Stored items
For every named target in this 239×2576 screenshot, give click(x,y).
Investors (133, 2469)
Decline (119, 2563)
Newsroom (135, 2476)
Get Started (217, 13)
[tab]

* **Problem requirements**: Your job is to reproduce the data in full, with every line intact.

* **Exercise result**:
For every named target in this 239×2576 screenshot, give click(x,y).
Investors (133, 2469)
Decline (119, 2563)
Newsroom (135, 2476)
Get Started (217, 13)
[tab]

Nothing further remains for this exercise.